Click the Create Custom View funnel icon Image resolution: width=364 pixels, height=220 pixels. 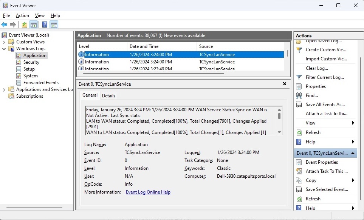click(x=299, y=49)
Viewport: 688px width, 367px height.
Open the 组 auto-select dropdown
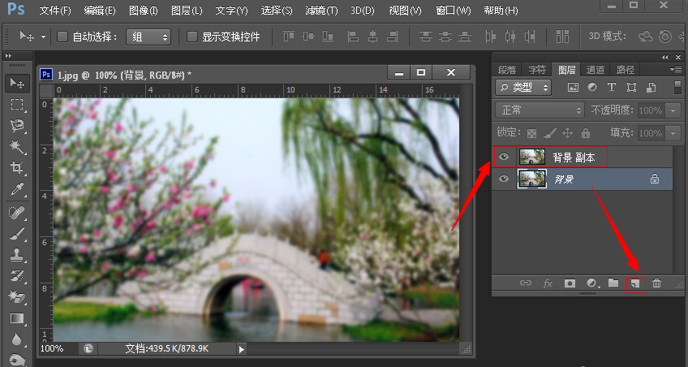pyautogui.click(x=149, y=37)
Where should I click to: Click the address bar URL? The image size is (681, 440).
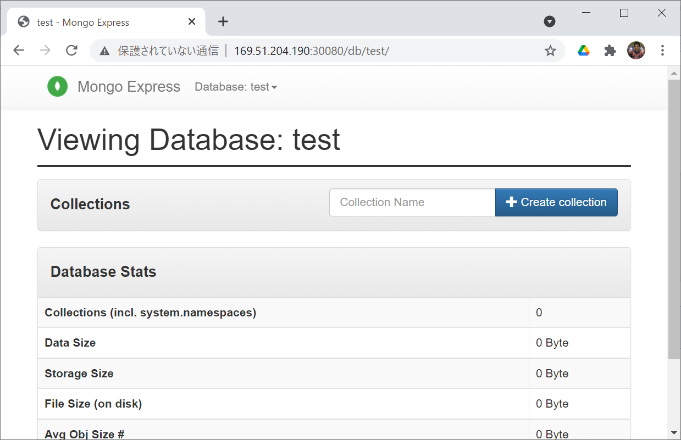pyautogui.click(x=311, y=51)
____
Work required:
Pictures don't belong in the copy. Retype exactly the lines from the one with "Open the 组 auto-select dropdown" through the last line of the records.

Exercise result:
Open the 组 auto-select dropdown
pyautogui.click(x=149, y=37)
Where should I click to: Click the address bar URL? The image size is (681, 440).
pyautogui.click(x=311, y=51)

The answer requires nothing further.